§ **Information supplied**
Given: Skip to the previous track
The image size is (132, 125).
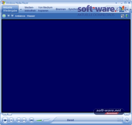Looking at the screenshot, I should pos(19,120).
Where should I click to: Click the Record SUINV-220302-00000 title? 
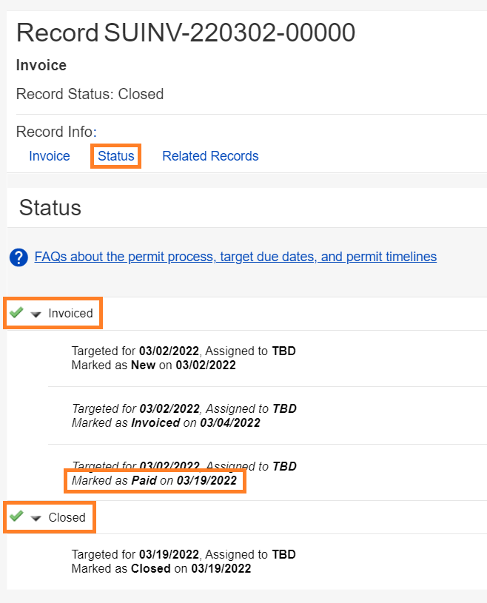click(x=186, y=33)
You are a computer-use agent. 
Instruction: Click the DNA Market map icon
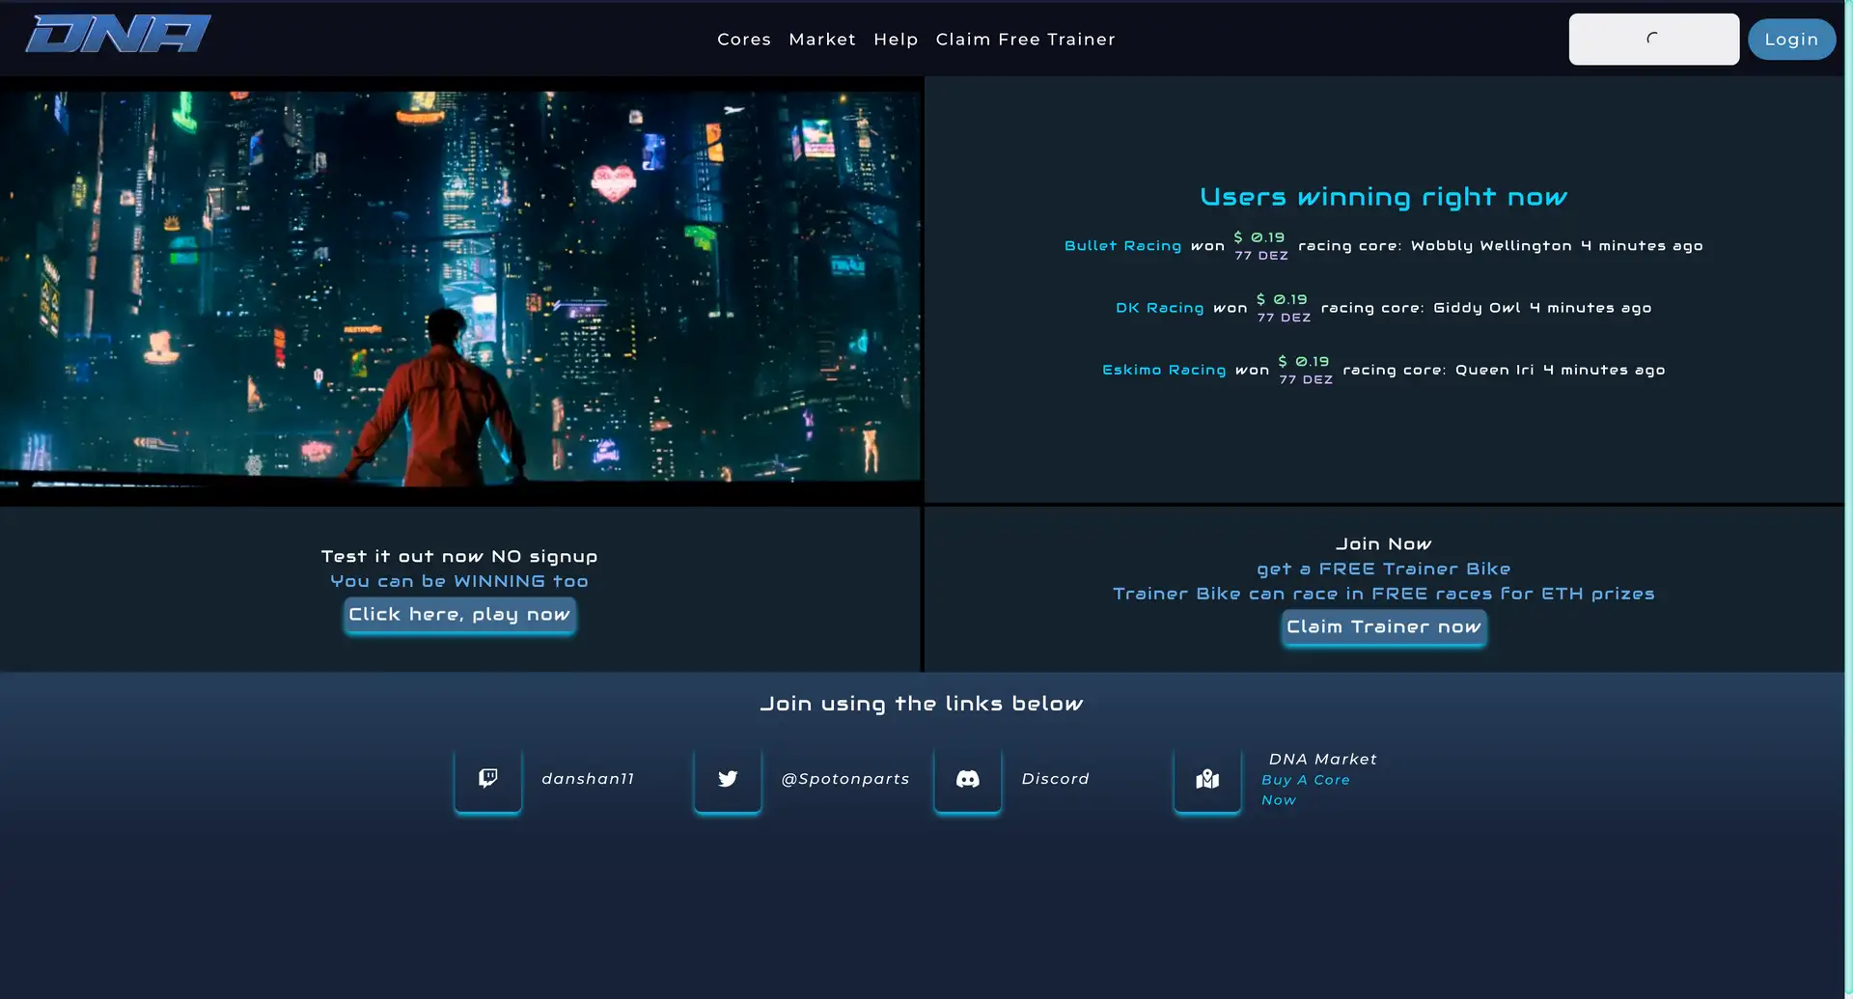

§ **What is being asked**
Pictures aside, restate the entries word for word.

§ **Answer**
Given: Skip to the previous track
The image size is (132, 125).
Looking at the screenshot, I should pos(19,120).
Where should I click to: Click the Record SUINV-220302-00000 title? 
click(x=186, y=33)
You are a computer-use agent. 
Instruction: Click the DNA Market map icon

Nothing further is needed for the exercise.